WASHINGTON, DC – September 14, 2011 – (RealEstateRama) — Today, Senate Banking Committee Chairman Tim Johnson (D-SD) held a hearing to discuss housing finance focusing on the role of a government guarantee, as well as the benefits and risks to taxpayers. This is the tenth in a series of hearings the Committee has been holding related to housing finance reform.
Below is Chairman Johnson’s statement as prepared for delivery:
“I would like to thank our witnesses for joining us today. This will be the tenth housing finance reform hearing held by the Committee and the need for a government guarantee has been an undercurrent in nearly all the topics we’ve covered so far.
“Before the Great Depression, homeowners often had short-term or balloon mortgages that they would roll over or renegotiate at the end of the term. However, when there were runs on deposits and credit tightened, those homeowners had few opportunities for financing and were forced to sell their homes or enter foreclosure if they couldn’t pay off the remainder of the underlying loan.
“Since the Great Depression, our housing market has been built around a structure that involves the government. Entities such as the GSEs, FHA, and Ginnie Mae; the TBA market, which Senator Reed explored in his subcommittee; and the widely available 30-year fixed-rate, prepayable mortgage all rely on a government role to some extent.
“I firmly believe that we need to reform our housing finance system but I am concerned about the unintended consequences for our housing market and economy that could result if a government role is eliminated completely. Returning to the housing system we had before the Great Depression would not be an optimal outcome.
“Rural states like South Dakota could suffer from a lack of credit and higher prices. With low population densities and housing turnover rates, access to the national mortgage market could be constrained depending on where investors were willing to put their money.
“Without a government guarantee, interest rates would likely increase across the country but it is unclear by how much.

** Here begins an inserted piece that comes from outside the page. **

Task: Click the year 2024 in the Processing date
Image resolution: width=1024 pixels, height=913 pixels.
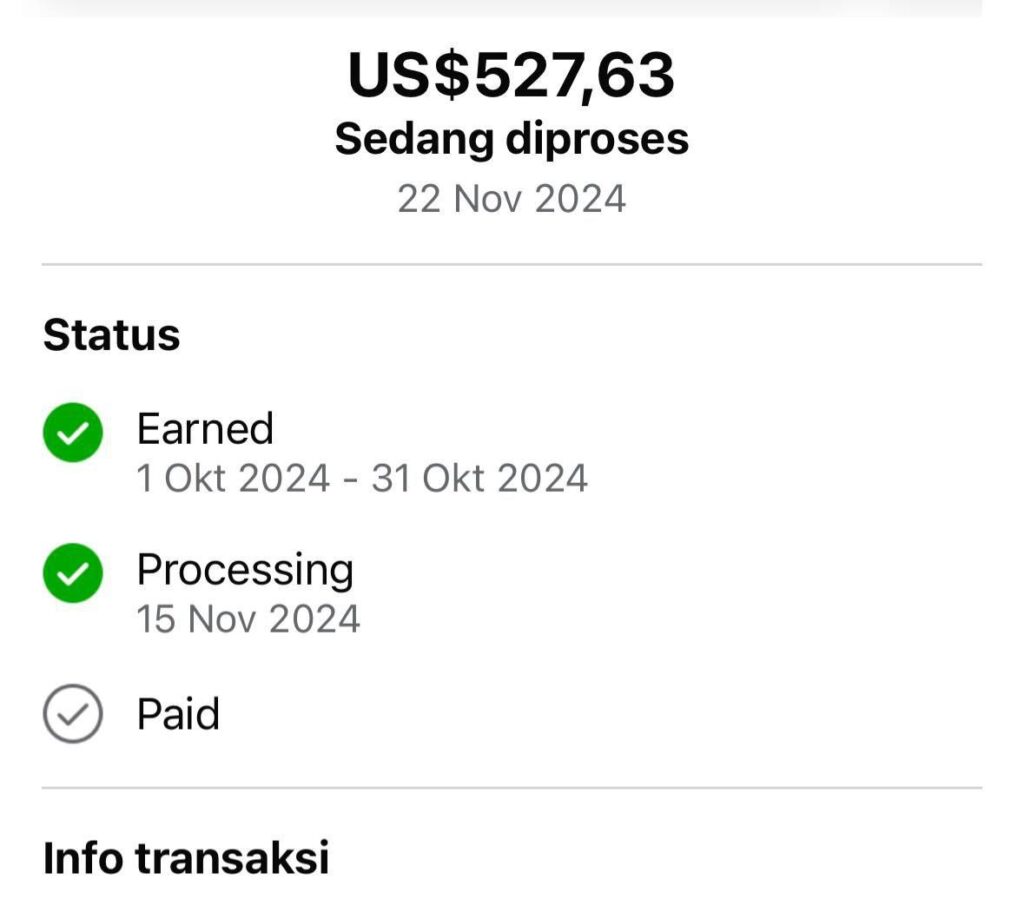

“When I’ve asked financial analysts and academics about this, the answers ranged from a quarter of a percent to 3 percent. At the high end, using today’s rates, that would mean a monthly payment on a $200,000 mortgage would increase from about $975 to more than $1,350.
“The 30-year fixed rate mortgage would also likely take a different form and require substantial down payments and higher interest rates, restricting the number of borrowers to a small number compared to today. If we use recently issued private label securities as a guide, the average down payment was as high as 40 percent according to testimony submitted for one of our previous hearings.

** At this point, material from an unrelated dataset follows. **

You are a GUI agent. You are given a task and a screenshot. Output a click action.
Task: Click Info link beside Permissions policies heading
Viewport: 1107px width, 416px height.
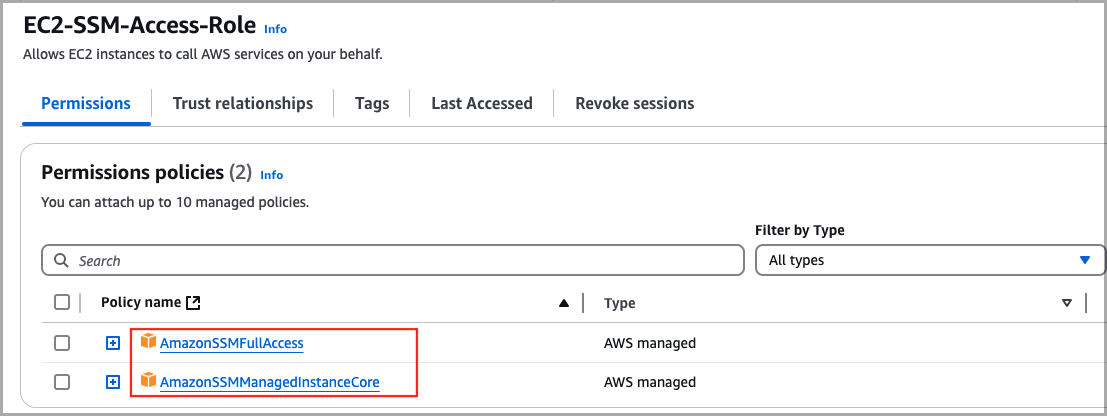pyautogui.click(x=271, y=174)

“Since there has been a government role in the mortgage market for close to 80 years, completely eliminating a government guarantee would result in significant changes to the current market. We have four witnesses who have written extensively on this topic and I expect that they will help us navigate the arguments for and against a government guarantee, as well as the benefits and risks of a guarantee in good and bad economic times. While there isn’t a silver bullet answer to solving our housing problems, this discussion will help us better understand how individual families and communities might be impacted.”